Trionfo Maggisano – Straneo 

La Amastuola Wave Trail (20 km), sesta tappa del circuito Puglia Trail, ha incoronato Maggisano Antonio (ASD Marathon Cosenza) vincitore assoluto: ha tagliato il traguardo in 1:21:21, consolidando il suo dominio e portando a casa quattro prove del circuito regionale.
Vincitrice al femminile e secondo posto al assoluto si è piazzata la maratoneta Valeria Straneo, atleta olimpica e mondiale, che ha concluso in 1:28:21. La sua partecipazione — caratterizzata da grande umiltà — ha entusiasmato il pubblico: Valeria si è messa volentieri in gioco, si è lasciata fotografare con gli atleti e ha dichiarato di apprezzare le gare in natura nonostante si alleni soprattutto su strada.

Ospiti d’onore e atmosfera

All’evento hanno preso parte Ottavio Andriani, ex maratoneta olimpico e padrino della manifestazione, e Valeria Straneo, aggiungendo valore tecnico ed emotivo al weekend. La loro presenza ha arricchito briefing, prove percorso e il convegno sul benessere e il fitwalking.

L’onda nera: i camminatori protagonisti

Il percorso è stato percorso in massa anche dai camminatori della Camminando verso Sud: una vera e propria “onda nera” — il colore ufficiale delle maglie dell’evento — ha attraversato i caratteristici filari dei vigneti, creando uno spettacolo visivo unico e coinvolgente.

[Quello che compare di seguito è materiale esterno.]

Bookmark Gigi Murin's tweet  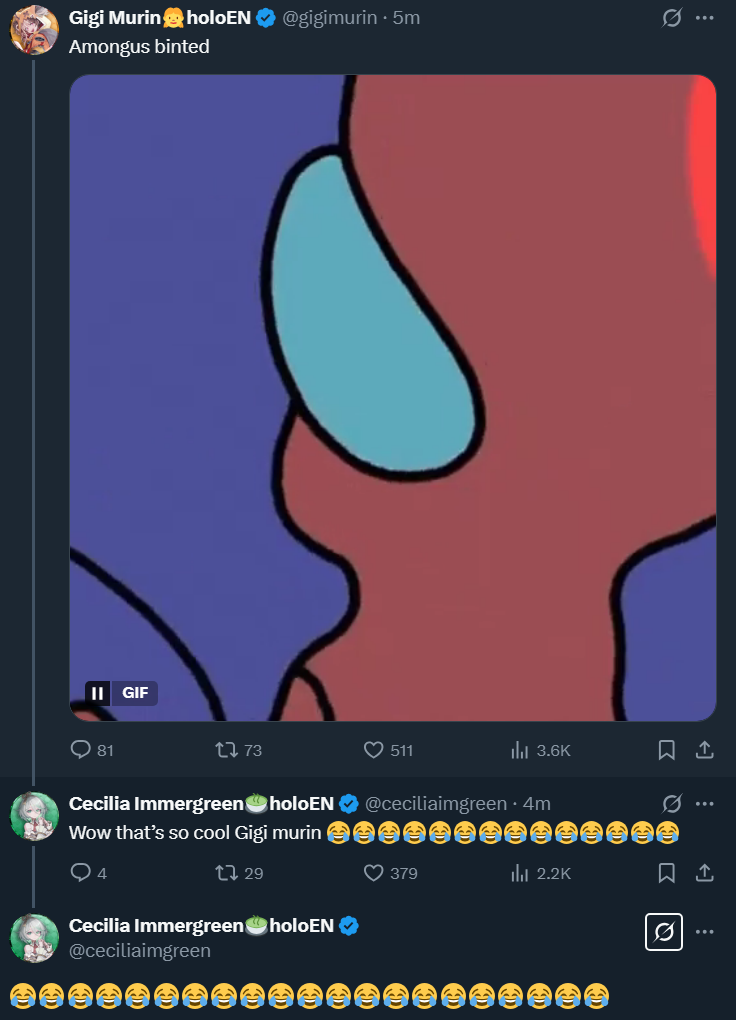point(667,750)
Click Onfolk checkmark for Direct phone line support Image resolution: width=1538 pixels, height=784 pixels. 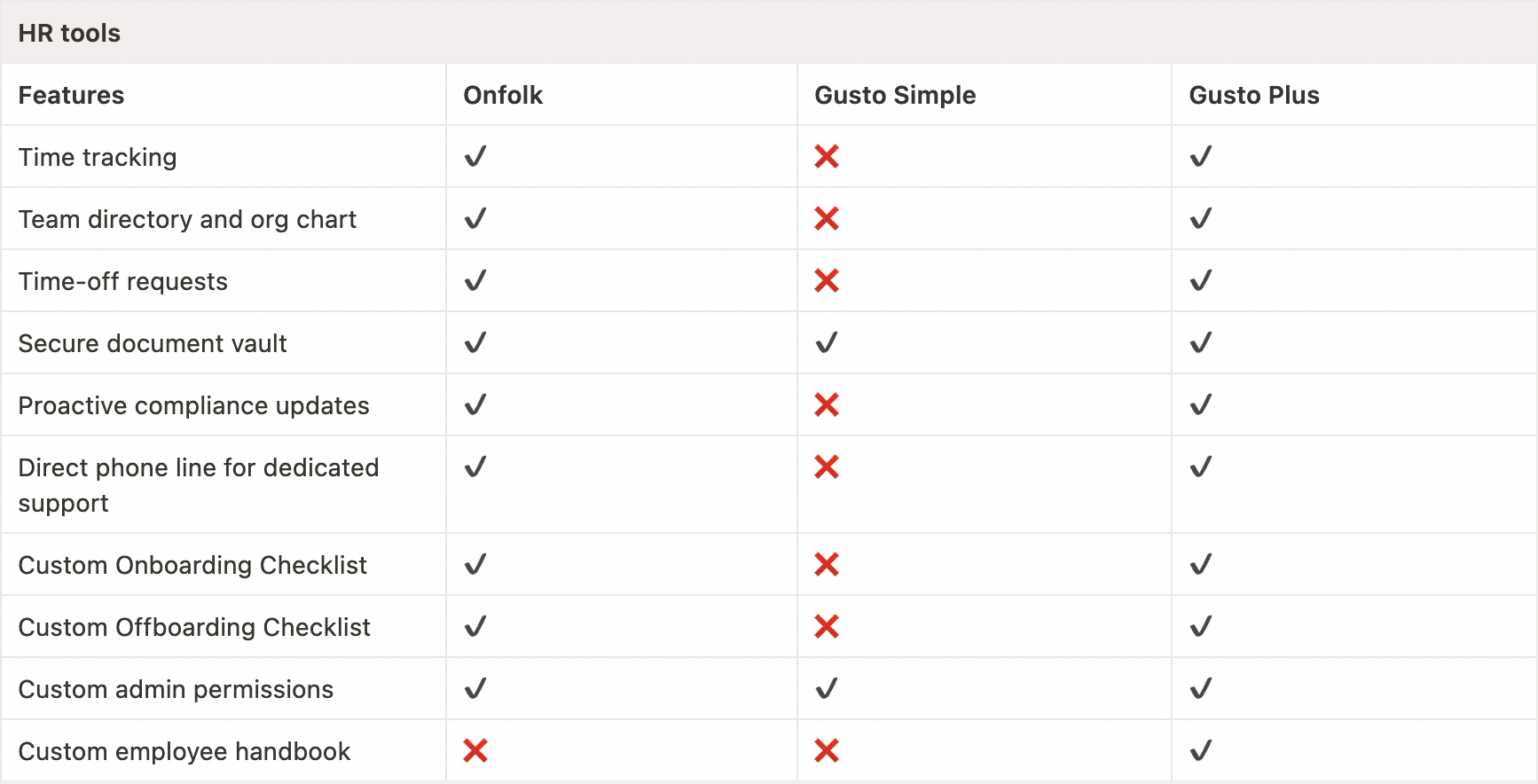[x=475, y=467]
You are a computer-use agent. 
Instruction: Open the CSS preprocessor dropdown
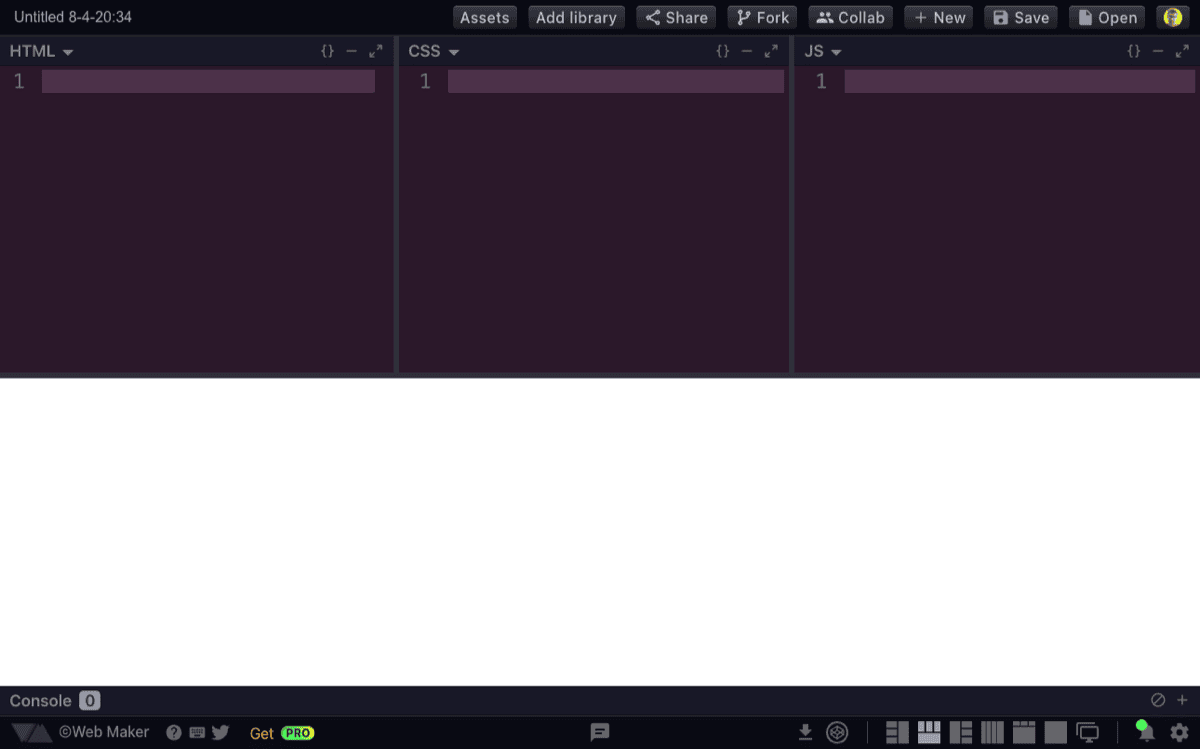[454, 51]
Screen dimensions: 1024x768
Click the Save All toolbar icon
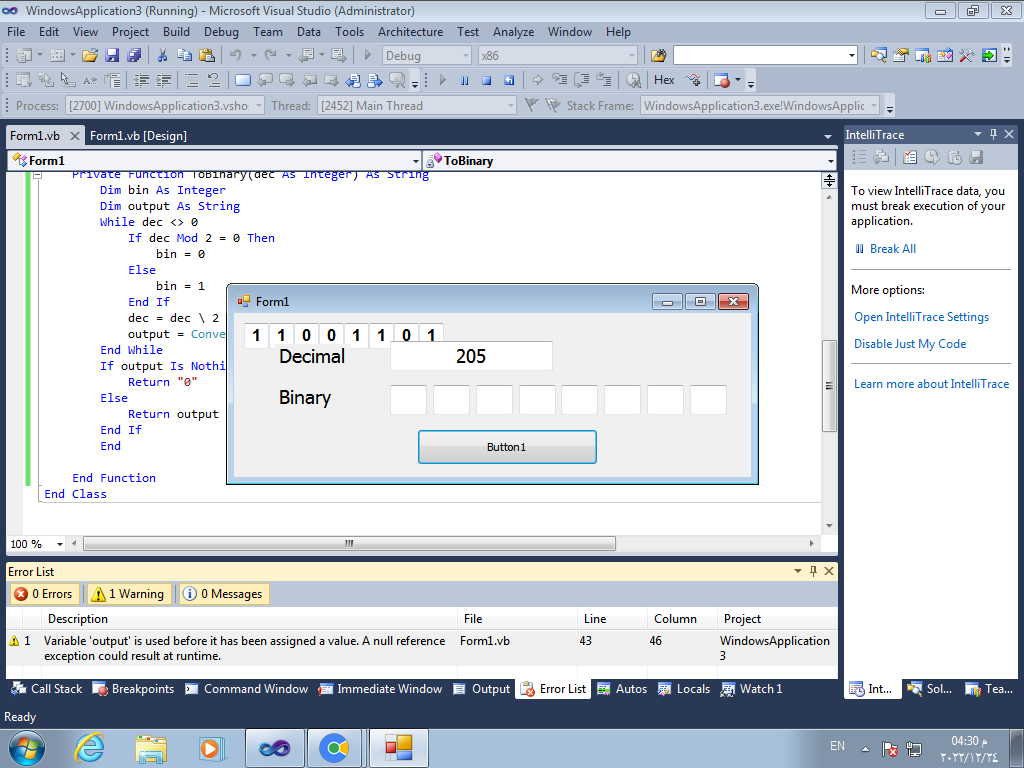[133, 56]
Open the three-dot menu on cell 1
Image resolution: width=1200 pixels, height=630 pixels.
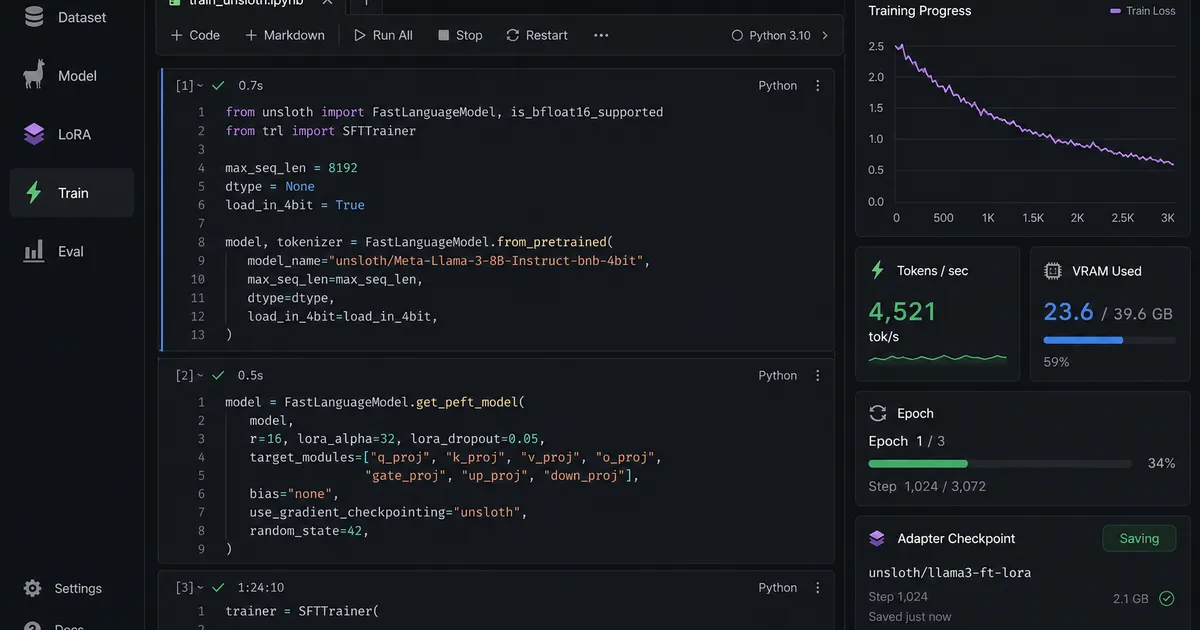coord(818,86)
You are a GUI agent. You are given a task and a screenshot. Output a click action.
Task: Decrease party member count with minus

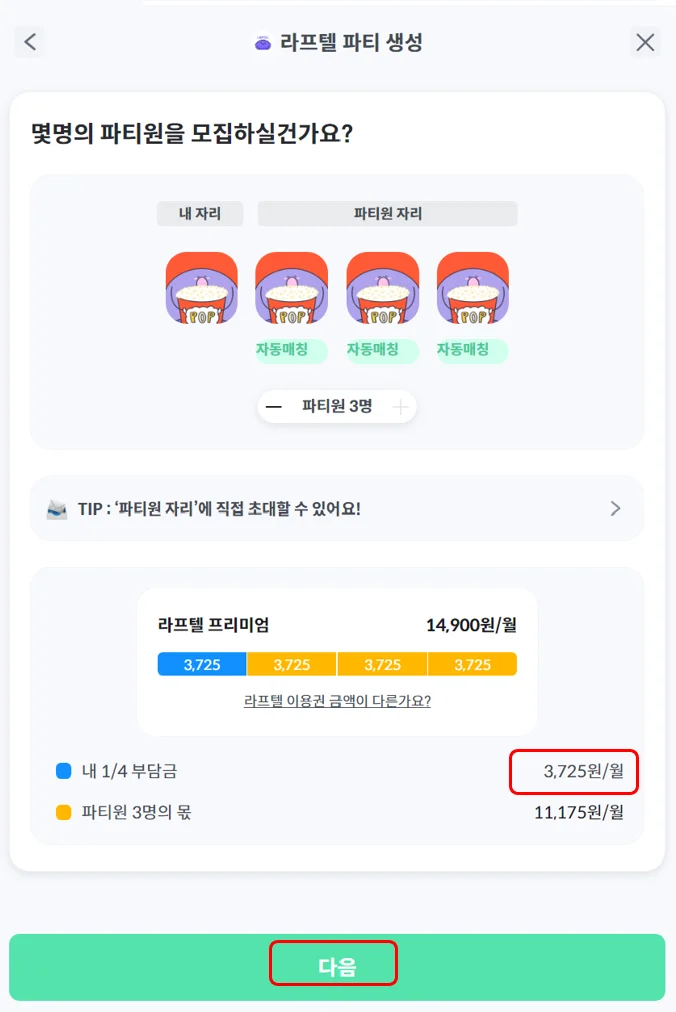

Il percorso: un viaggio tra natura, storia e respiro d’autunno

La gara ha avuto come cuore pulsante Masseria Amastuola, la bianca sentinella del Golfo di Taranto, luogo simbolo dove partenza e arrivo hanno unito sport, storia e paesaggio in un’unica cornice suggestiva.

Il percorso dell’Amastuola Wave Trail si snoda come un racconto tra colline morbide e vigneti ondulati che sembrano muoversi al ritmo dei passi.

La partenza, avvolta da una luce dorata, dà il via a un viaggio fatto di terra rossa, profumo di mosto e vento di ottobre, che accompagna i runner e i camminatori lungo stradine bianche e saliscendi gentili.

Si attraversano filari perfettamente disegnati, punteggiati da muretti a secco e ulivi secolari, fino ad aprirsi su panorami che abbracciano l’intera piana di Massafra e, in lontananza, il mare.
Nei punti più ombreggiati, il terreno umido conserva il profumo intenso dei funghi porcini reali, protagonisti spontanei del paesaggio di quest’anno.

Non sono mancati scambi di saluti tra gli atleti, volontari che incoraggiano e mani che si tendono: l’atmosfera è quella di una grande famiglia sportiva, dove la fatica diventa emozione condivisa.
Ogni curva racconta un pezzo di Puglia, ogni passo è un inno alla libertà e alla bellezza semplice della natura che accoglie.

Il “terzo tempo”: ristoro e convivialità

Il ristoro finale è stato un successo: un pasta party ricco e caldo ha celebrato la convivialità tipica dell’evento. Degustazioni e prodotti locali hanno accompagnato la premiazione, in linea con la filosofia di valorizzazione delle eccellenze enogastronomiche pugliesi.

Solidarietà, prevenzione e inclusione

L’evento ha mantenuto l’impegno sociale tipico della manifestazione: la campagna “Nastro Rosa” per la prevenzione del tumore al seno, la presenza delle Pink Ambassador di LILT e Fondazione Veronesi, e la destinazione di parte dei proventi al progetto “Casa Vacanze” dell’Associazione Sorriso Francescano a sostegno dei piccoli pazienti onco-ematologici di Taranto.

La sessione fitwalking e le attività dedicate a persone con disabilità hanno confermato l’attenzione all’inclusione e al valore sociale dello sport.

Un grazie particolare a ASD Team Nuova Podistica Massafra, ai volontari, agli sponsor, alle aziende enogastronomiche e a tutti i partecipanti che hanno reso possibile la rinnovata magia della manifestazione.

La X edizione della Magna Graecia Running Week ha confermato il suo ruolo nel promuovere turismo sportivo, valorizzazione territoriale e salute pubblica. Tra performance agonistiche di alto livello, camminate collettive e momenti di festa, Massafra ha dimostrato ancora una volta che lo sport in natura è motore di comunità.